• [DESCRIPTION OF THE TASK]:
Reproduce verbatim the entries from the line containing "You are a computer-use" through the end of the entries, both ends included. Omit the pictures from your output.

§

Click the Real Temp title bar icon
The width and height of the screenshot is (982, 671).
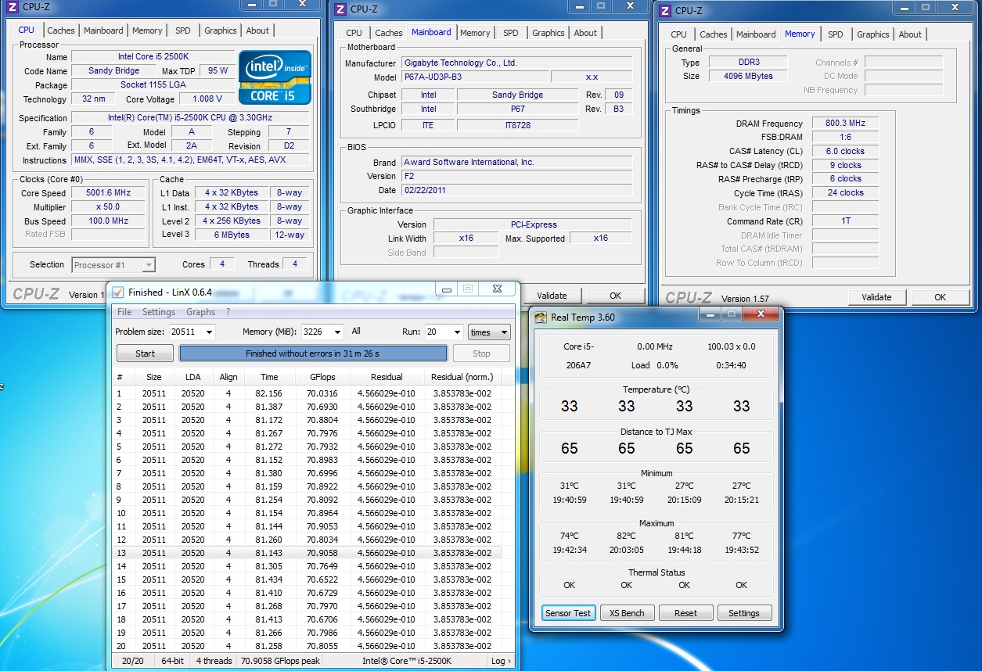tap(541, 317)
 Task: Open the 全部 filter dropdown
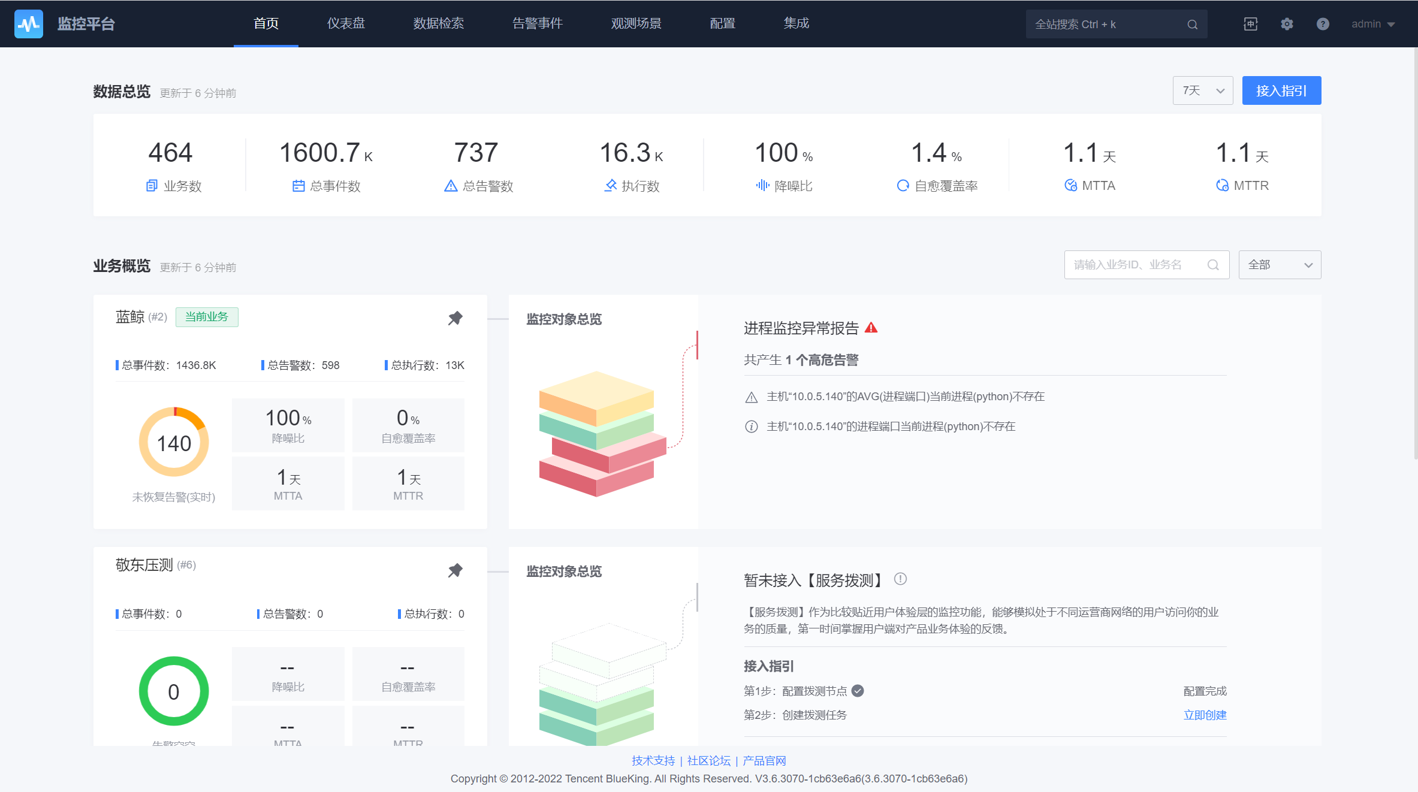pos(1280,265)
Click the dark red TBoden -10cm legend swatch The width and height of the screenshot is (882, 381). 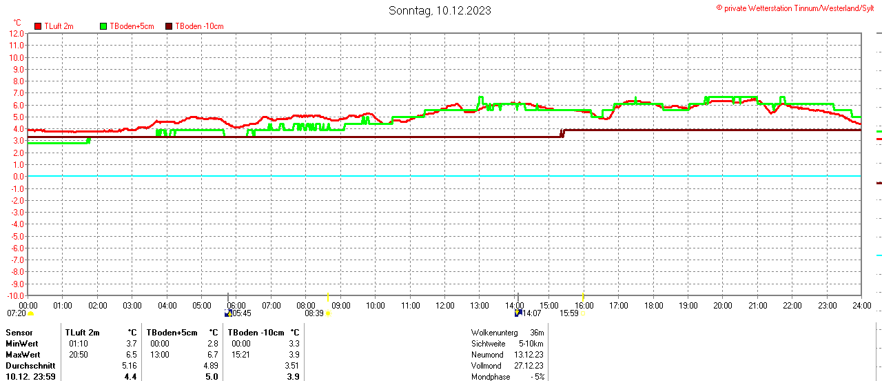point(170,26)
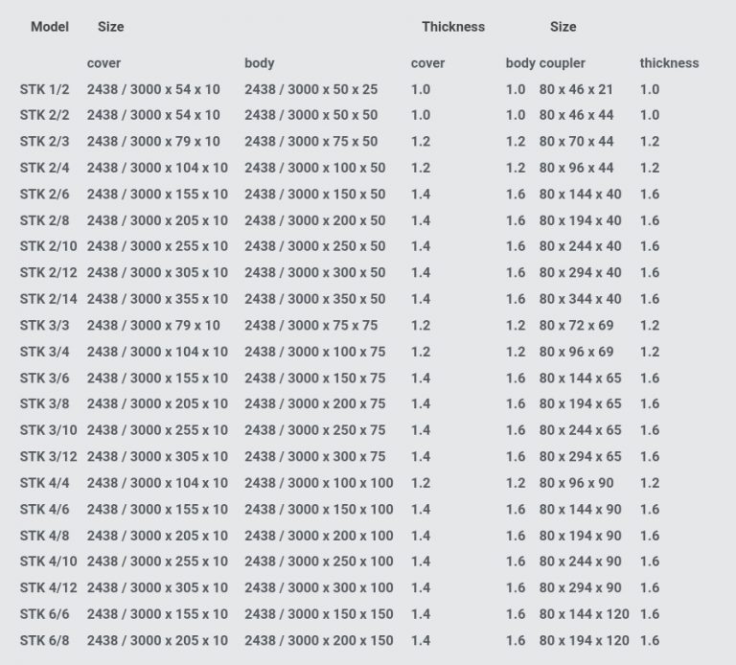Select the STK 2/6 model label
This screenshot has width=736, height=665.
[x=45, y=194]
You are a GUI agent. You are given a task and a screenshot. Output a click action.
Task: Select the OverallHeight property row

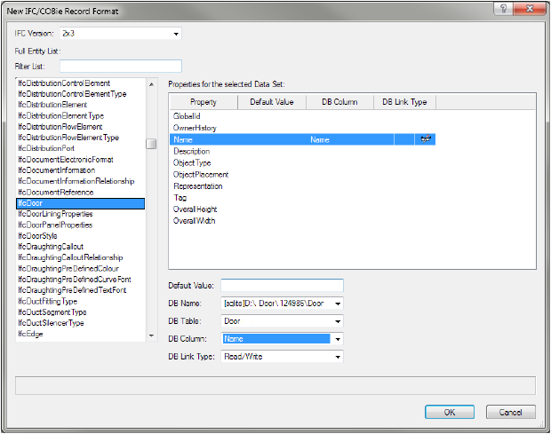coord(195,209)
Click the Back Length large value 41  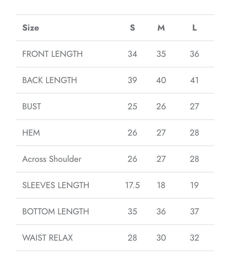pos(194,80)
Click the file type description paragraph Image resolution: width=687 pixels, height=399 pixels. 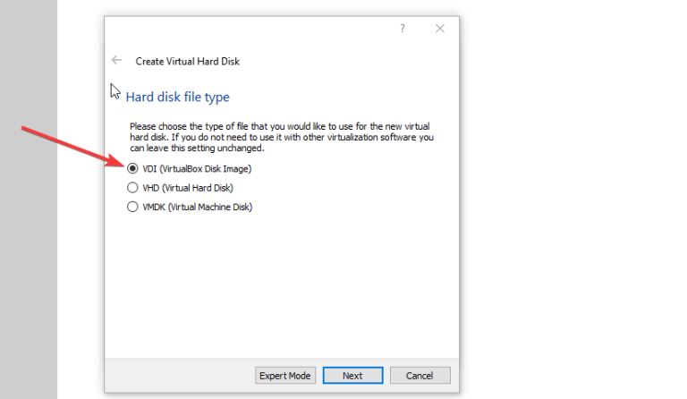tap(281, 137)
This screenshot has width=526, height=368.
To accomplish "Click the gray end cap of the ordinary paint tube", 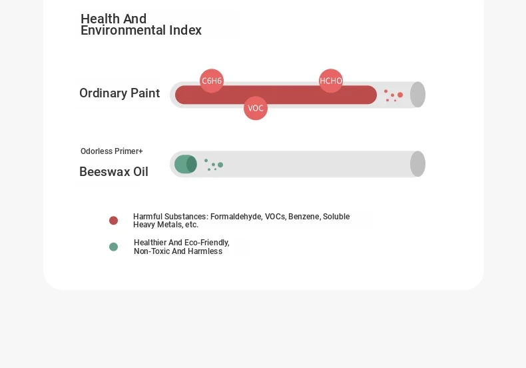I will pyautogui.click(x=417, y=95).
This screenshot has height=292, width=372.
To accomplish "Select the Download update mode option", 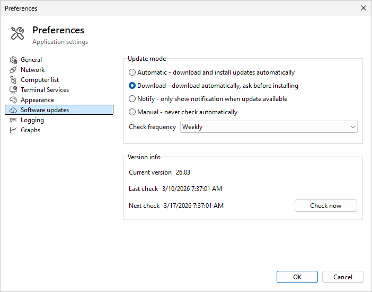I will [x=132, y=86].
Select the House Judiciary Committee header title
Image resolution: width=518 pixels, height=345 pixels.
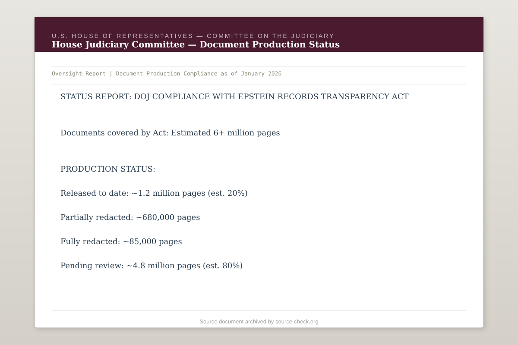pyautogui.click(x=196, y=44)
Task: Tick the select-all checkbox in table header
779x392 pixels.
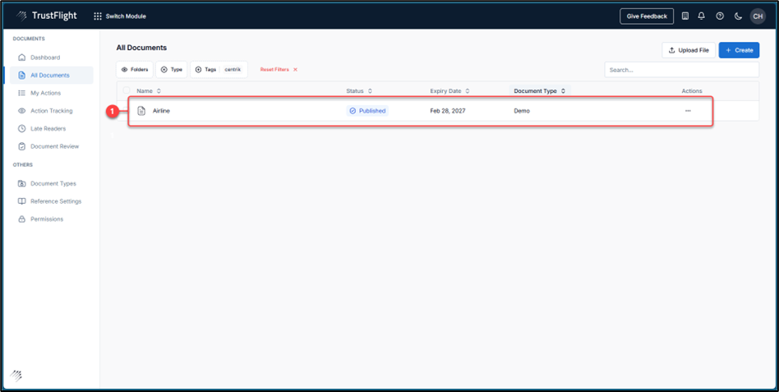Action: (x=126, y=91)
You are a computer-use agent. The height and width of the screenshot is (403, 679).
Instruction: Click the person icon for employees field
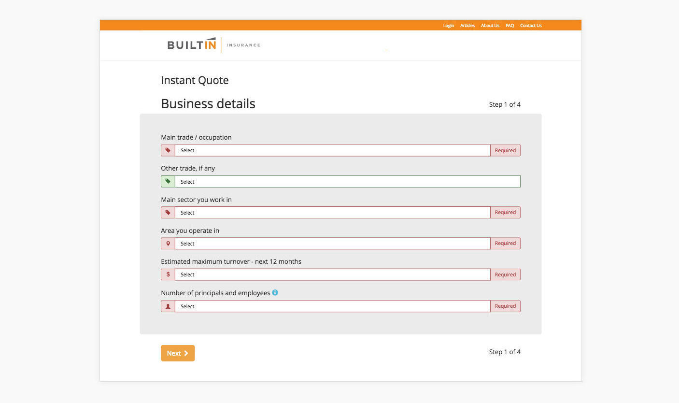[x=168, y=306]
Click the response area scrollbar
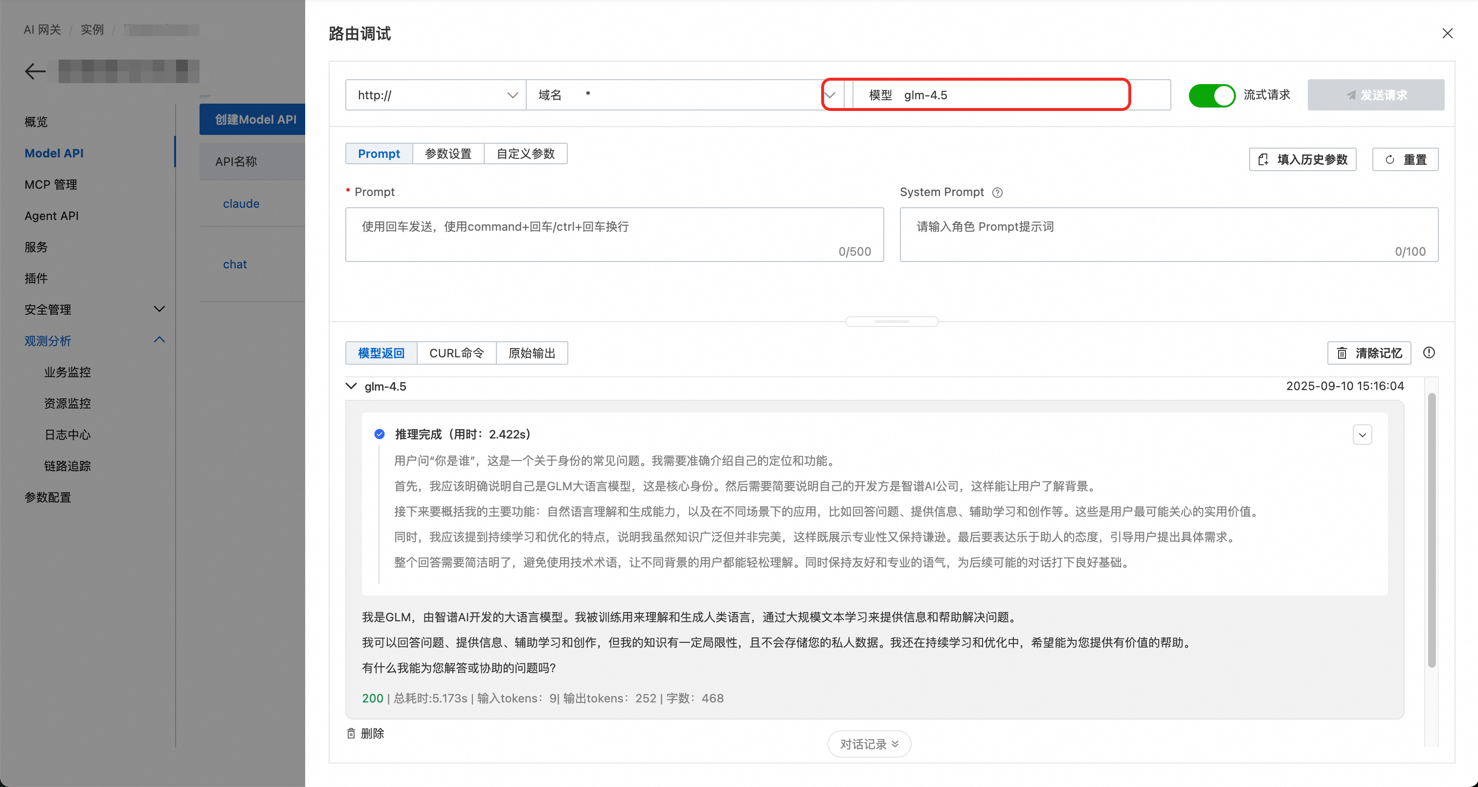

§

• [WRITTEN RESPONSE]:
You are a computer-use agent. The height and width of the screenshot is (403, 679).
Instruction: Click the person icon for employees field
[x=168, y=306]
Click the response area scrollbar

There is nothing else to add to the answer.